Aim of the task:
Once every line in the data below has been checked for "icon", give the number of lines that hold it, and only that.

[Dataset entries]
━━━━━━━━━━━━━━━━━━━━
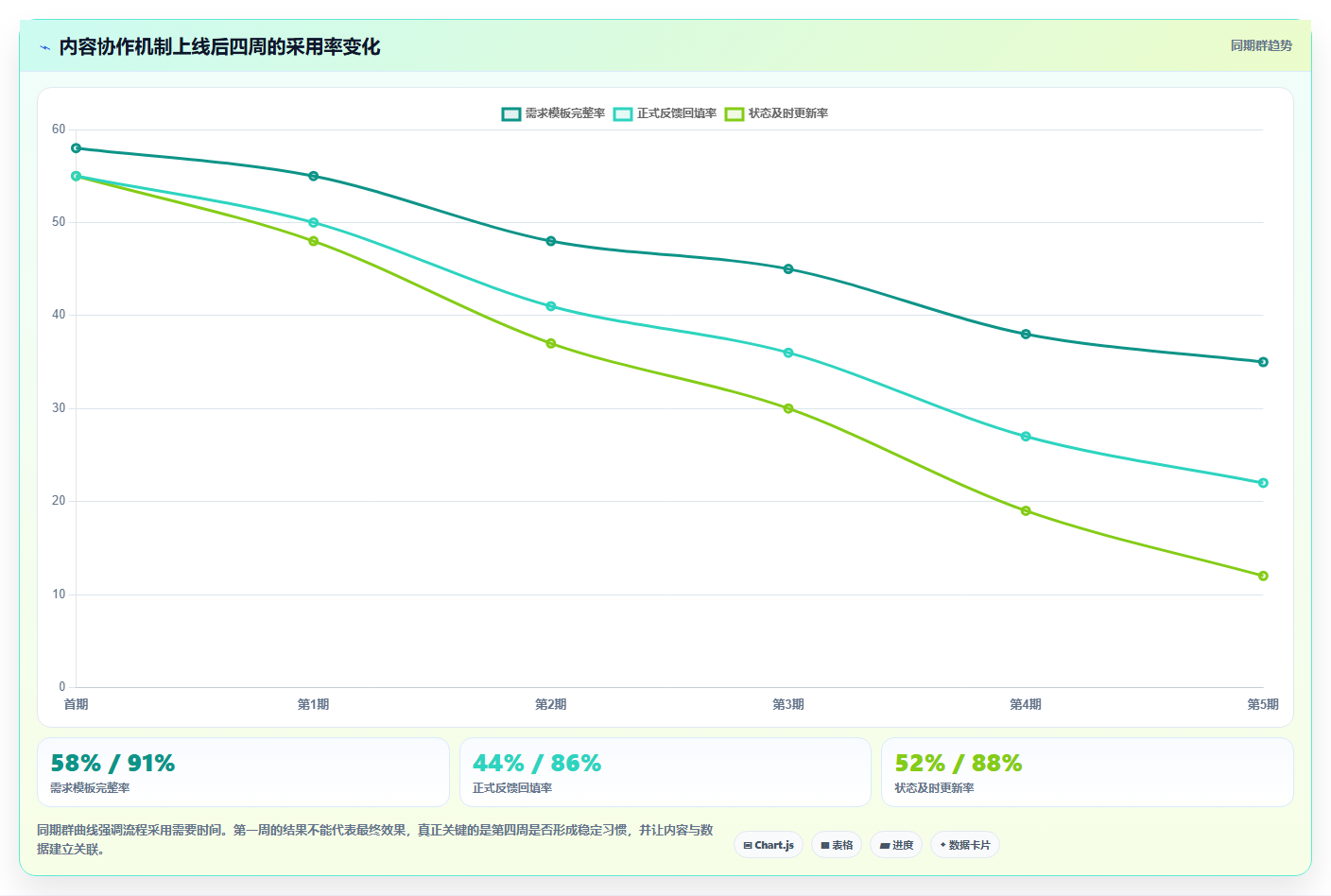Click the chart title 内容协作机制上线后四周的采用率变化
1331x896 pixels.
(x=219, y=47)
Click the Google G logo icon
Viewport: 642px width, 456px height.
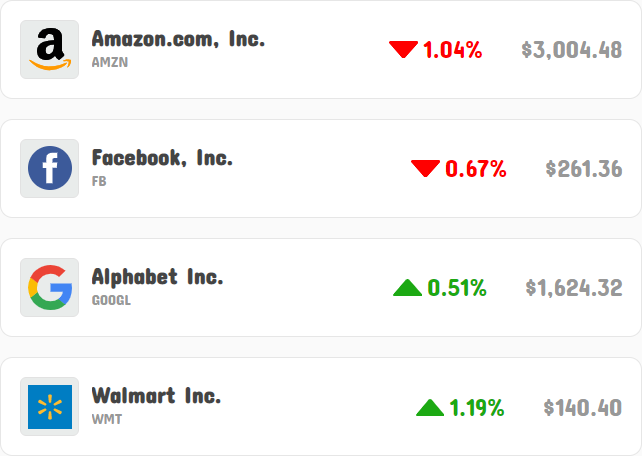click(x=50, y=287)
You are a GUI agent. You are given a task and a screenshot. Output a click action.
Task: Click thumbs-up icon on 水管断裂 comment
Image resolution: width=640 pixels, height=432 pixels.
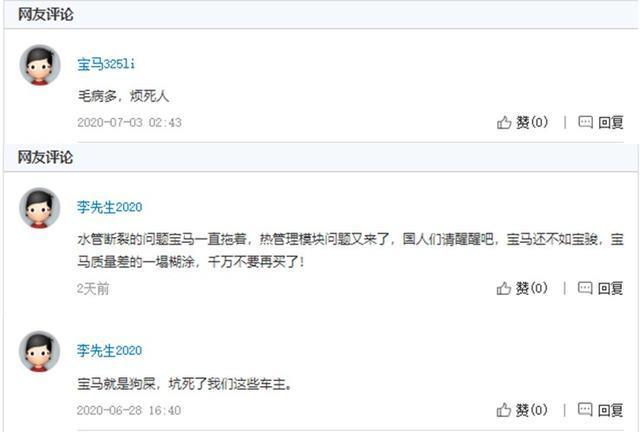(x=504, y=288)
━━━━━━━━━━━━━━━━━━━━
Result:
2